#### What you are asked to do:
Please write out all of the entries beneath this line exactly, skipping the pictures.

───── Records to use ─────

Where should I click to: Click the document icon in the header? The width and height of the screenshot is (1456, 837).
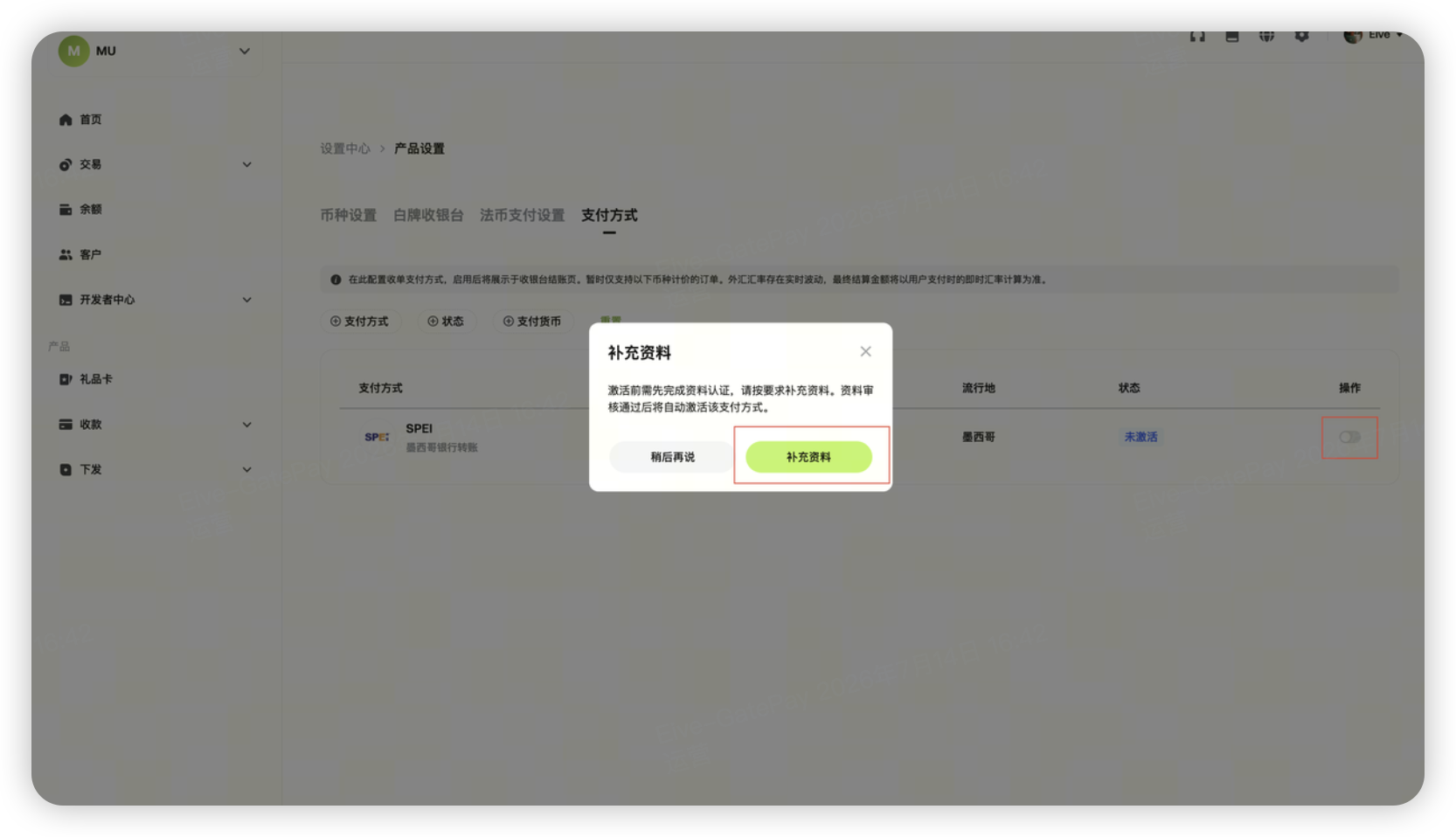(1232, 36)
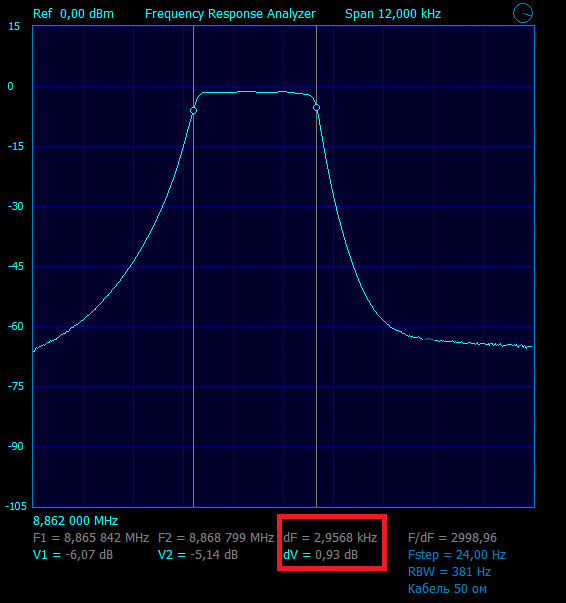Viewport: 566px width, 603px height.
Task: Click the Span 12,000 kHz label
Action: 393,14
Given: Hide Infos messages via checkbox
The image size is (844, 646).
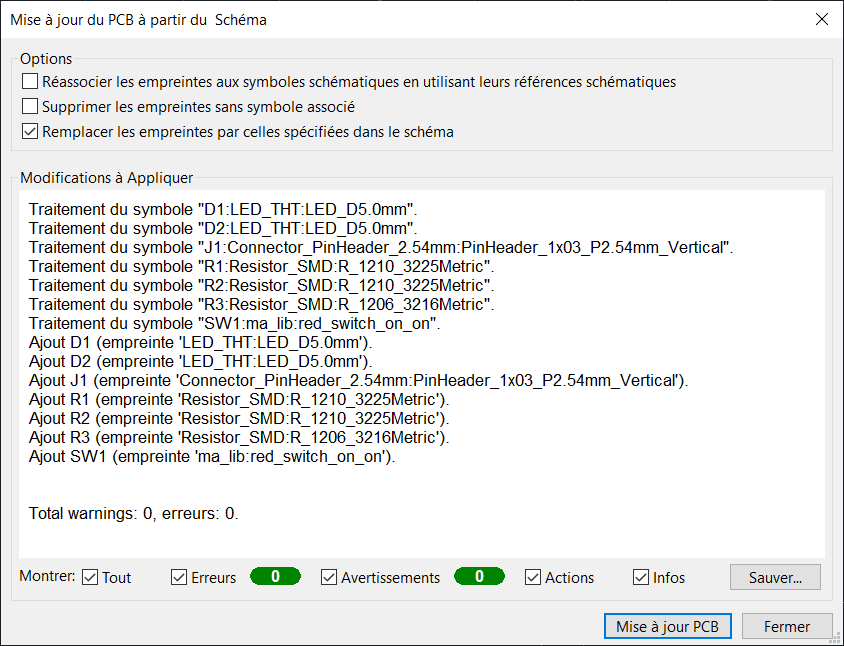Looking at the screenshot, I should pyautogui.click(x=642, y=577).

─────

#### Solution:
Where should I click to: Click the document icon in the header? The width and height of the screenshot is (1456, 837).
(1232, 36)
Viewport: 566px width, 603px height.
Task: Click the Span 12,000 kHz label
Action: 393,14
Given: Hide Infos messages via checkbox
The image size is (844, 646).
Looking at the screenshot, I should pyautogui.click(x=642, y=577).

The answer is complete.